The honor of naming several new streets in what was then the Fourth Ward fell upon Alderman Young, who named the street where City Hall is located for his mother Manila; Canton after his birthplace in Trigg County, Kentucky; and Cadiz (pronounced KADE-iz), for the Trigg county seat. During the Spanish-American War, jingoistic citizens raised a ruckus to wipe Cadiz off the map, but their efforts were squelched when it was shown that the street was not named for the city in Spain.

Young also named streets for Alexander Harwood, county clerk in the 1870s; Henry S. Ervay, the Dallas mayor who was jailed in 1872 for refusing to follow the dictates of Reconstructionists; and W.C.C. Akard, whose home was at Young and Akard (later the site of the Federal Reserve Building) and whose name, by the way, was pronounced with a long “a” as in acorn.

In an effort to bestow a little class on the prairie village, John Neely Bryan named streets for Julian Poydras, a prominent figure in New Orleans, and Baron Francisco Luis Hector de Carondelet, one of the last Spanish governors of Louisiana.
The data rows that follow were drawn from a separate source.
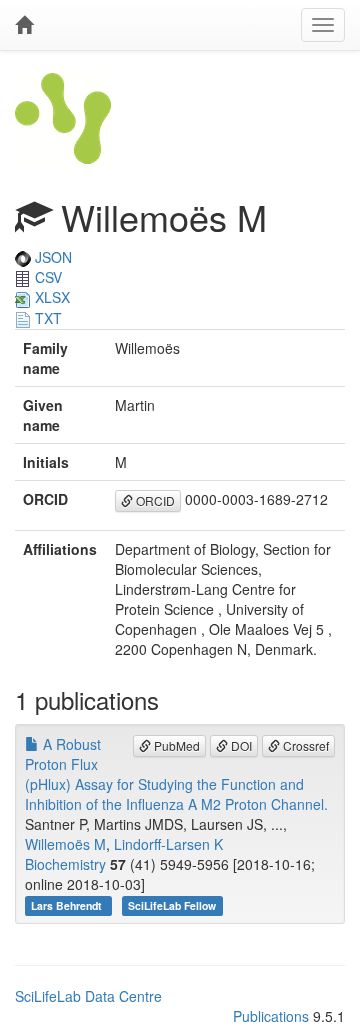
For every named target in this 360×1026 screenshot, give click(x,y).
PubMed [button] (175, 745)
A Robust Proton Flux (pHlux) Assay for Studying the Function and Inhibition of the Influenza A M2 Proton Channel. (176, 774)
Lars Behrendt (68, 905)
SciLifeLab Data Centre (88, 996)
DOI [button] (240, 745)
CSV (46, 277)
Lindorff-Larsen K (168, 844)
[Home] (24, 25)
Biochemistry (65, 864)
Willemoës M (65, 844)
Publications (271, 1016)
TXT (46, 318)
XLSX (50, 297)
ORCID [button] (154, 500)
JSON (51, 257)
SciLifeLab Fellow (172, 905)
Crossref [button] (304, 745)
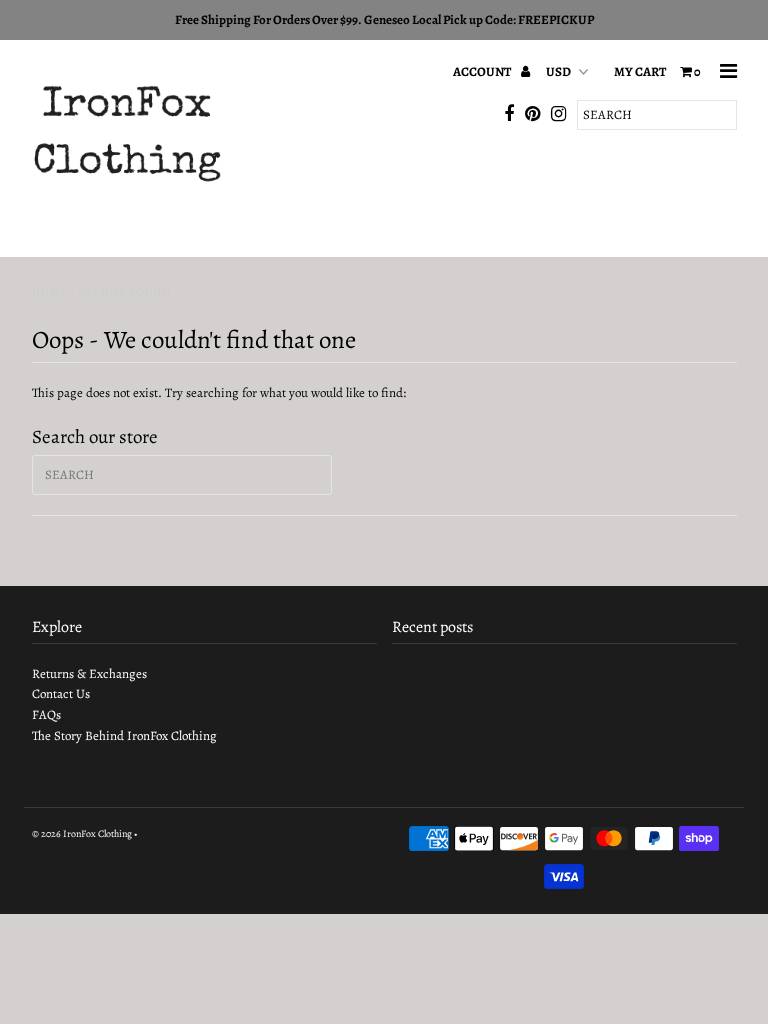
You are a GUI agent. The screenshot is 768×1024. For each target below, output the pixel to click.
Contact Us (61, 693)
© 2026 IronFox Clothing (82, 833)
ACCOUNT (483, 71)
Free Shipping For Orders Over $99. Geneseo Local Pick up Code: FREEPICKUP (384, 19)
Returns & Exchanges (89, 673)
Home (50, 291)
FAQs (46, 714)
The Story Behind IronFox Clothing (124, 735)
The latter thoroughfare now goes by the more mundane moniker of Ross Avenue, named for brothers William and Andrew, fruit growers from East Texas who moved to Dallas after the Civil War to develop the town’s most fashionable residential area, in which land sold for the phenomenal price of $100 an acre.

Tom Field was a successful real estate promoter who opened the first opera house in Dallas and built The Oriental, the city’s first grand hotel. Thacker V. Griffin organized the first Christian church in Dallas County.

St. Paul was named by Barnett Gibbs, once a lieutenant governor of Texas, who lived on the street in the block between Main and Elm. Gibbs was a staunch opponent of Prohibition, and during a particularly fiery campaign by the teetotalers, Gibbs managed to sneak in the name of the street in honor of his favorite Apostle’s admonition to “use a little wine for the stomach’s sake.”